Makroskopische anatomische Muster der Wurzeln von Sapindaceae-Lianen.
Makroskopische anatomische Muster der Wurzeln von Lianen der Gattung Sapindaceae. (A) Serjania communis, zeigt das Fehlen einer kambialen Variante. Typ (1), einfach. (B–D) Vorhandensein kambialer Varianten und gelegentlich zusätzlicher Gefäßformationen. (B) Urvillea rufescens. Typ (2), gelappt. (C) Serjania letalis. Typ (8), Xylem durch Phloemkeile (Pfeilspitzen) gefurcht. (D) Serjania caracasana. Typ (8), Xylem durch Phloemkeile (Pfeilspitzen) gefurcht, mit zusätzlichem Vorhandensein neu gebildeter peripherer Gefäßzylinder (Pfeile).

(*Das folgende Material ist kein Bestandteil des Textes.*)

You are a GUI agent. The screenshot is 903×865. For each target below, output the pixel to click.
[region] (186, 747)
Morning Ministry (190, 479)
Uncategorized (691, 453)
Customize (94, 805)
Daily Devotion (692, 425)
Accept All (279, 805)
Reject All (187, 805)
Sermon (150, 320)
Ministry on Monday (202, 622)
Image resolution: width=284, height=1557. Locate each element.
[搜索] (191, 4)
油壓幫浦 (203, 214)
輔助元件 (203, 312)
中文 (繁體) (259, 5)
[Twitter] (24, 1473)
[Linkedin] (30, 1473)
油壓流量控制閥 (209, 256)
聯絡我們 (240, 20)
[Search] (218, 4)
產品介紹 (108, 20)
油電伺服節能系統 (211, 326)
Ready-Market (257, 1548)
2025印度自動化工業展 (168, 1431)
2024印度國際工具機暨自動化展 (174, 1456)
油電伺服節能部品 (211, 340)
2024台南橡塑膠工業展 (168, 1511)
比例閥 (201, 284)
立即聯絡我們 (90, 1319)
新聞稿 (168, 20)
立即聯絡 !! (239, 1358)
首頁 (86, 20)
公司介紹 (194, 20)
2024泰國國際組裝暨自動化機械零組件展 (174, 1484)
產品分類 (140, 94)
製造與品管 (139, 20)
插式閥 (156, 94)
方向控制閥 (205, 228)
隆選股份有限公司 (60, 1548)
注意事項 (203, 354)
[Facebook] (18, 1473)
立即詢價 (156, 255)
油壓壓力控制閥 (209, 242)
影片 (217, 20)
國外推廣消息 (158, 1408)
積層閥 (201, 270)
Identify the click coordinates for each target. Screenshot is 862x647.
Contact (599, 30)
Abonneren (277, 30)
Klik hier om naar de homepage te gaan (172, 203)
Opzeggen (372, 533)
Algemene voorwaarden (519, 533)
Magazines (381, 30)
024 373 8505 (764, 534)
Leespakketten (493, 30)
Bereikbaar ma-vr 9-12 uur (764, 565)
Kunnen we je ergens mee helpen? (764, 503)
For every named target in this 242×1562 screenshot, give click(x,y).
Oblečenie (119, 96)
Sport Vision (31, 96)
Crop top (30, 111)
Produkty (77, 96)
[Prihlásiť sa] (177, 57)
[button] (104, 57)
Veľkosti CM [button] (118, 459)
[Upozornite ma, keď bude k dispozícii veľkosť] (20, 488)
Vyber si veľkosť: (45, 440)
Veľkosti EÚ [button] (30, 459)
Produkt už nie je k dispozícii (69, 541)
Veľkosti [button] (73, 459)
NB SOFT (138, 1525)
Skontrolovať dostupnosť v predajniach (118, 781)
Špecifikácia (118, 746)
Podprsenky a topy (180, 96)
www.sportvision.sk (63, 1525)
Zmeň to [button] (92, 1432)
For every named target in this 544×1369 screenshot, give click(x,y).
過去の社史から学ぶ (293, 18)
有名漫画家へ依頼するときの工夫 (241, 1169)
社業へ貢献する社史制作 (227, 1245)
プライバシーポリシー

Alle Wurzeln wiesen eine lianeszierende Anatomie auf, die durch das Vorhandensein von Gefäßdimorphismus gekennzeichnet war, aber den meisten fehlten Kambialvarianten. Ausnahmen wurden wie die gelappten Wurzeln beobachtet Urvillea saniert und Phloem zwängt sich ein Serjania lethalis und Serjania caracasana. Neogeformte periphere Gefäßstränge und -zylinder waren in reifen Wurzeln von häufig Serjania caracasana. Es wurden Gefäßverbindungen gefunden, die periphere und zentrale Gefäßzylinder durch Phloemkeile vereinen, wie durch anatomische und Mikro-CT-Analysen gezeigt wurde. Die Studie bietet einen Überblick über die vielfältigen Merkmale, architektonischen Strukturen und zugrunde liegenden Mechanismen der Wurzeln von Lianen.

Problem der Wurzelbiologie

Dieses Papier ist Teil der Sonderheft Wurzelbiologie.